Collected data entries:
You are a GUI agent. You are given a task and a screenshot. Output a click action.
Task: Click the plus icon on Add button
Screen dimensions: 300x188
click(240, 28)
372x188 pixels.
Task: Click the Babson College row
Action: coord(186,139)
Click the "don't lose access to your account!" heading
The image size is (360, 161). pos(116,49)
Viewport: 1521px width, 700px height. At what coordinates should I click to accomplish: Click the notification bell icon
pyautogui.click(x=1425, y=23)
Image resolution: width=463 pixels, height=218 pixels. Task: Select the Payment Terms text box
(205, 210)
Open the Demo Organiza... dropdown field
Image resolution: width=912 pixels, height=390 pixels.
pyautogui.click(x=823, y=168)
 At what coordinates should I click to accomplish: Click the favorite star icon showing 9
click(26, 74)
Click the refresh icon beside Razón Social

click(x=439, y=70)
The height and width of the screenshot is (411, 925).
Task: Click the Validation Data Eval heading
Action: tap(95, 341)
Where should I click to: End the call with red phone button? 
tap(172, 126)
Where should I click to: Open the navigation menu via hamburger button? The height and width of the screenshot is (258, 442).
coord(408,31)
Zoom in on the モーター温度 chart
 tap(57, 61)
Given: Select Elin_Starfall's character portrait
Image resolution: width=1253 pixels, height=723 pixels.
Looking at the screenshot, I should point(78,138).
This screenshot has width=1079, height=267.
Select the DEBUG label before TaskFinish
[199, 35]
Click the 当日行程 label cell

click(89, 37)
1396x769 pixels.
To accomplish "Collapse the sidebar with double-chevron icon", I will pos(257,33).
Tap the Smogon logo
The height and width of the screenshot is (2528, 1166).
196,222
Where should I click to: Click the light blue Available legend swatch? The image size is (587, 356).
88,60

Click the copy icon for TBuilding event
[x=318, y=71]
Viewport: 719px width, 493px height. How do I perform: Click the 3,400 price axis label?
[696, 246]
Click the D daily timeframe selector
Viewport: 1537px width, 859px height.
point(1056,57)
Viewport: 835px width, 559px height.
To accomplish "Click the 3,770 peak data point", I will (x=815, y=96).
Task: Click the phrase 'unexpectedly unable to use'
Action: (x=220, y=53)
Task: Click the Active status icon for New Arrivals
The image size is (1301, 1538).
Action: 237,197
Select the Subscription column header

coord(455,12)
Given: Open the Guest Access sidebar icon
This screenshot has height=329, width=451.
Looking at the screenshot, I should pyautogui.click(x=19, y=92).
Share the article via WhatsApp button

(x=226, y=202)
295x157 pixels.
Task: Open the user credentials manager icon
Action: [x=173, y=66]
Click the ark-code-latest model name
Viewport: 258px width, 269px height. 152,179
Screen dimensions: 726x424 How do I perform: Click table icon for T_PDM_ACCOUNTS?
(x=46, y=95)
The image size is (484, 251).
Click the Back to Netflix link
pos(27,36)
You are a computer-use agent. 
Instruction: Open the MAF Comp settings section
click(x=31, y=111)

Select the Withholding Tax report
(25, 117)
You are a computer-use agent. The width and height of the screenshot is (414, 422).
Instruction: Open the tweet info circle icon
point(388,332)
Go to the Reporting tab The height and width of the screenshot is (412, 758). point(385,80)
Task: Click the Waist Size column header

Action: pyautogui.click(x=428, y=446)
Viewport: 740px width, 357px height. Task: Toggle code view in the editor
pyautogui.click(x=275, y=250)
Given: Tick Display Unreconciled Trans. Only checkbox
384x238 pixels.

WHAT IS EXPECTED: Beginning with the line that has "Viewport: 719px width, 493px" and ending with the line that has "Task: Click the Active", set down the lines above exactly and include no others.

RESPONSE AREA:
Viewport: 719px width, 493px height. How do I perform: Click the 3,400 price axis label?
[696, 246]
Click the D daily timeframe selector
Viewport: 1537px width, 859px height.
point(1056,57)
Viewport: 835px width, 559px height.
To accomplish "Click the 3,770 peak data point", I will (x=815, y=96).
Task: Click the phrase 'unexpectedly unable to use'
Action: (x=220, y=53)
Task: Click the Active status icon for New Arrivals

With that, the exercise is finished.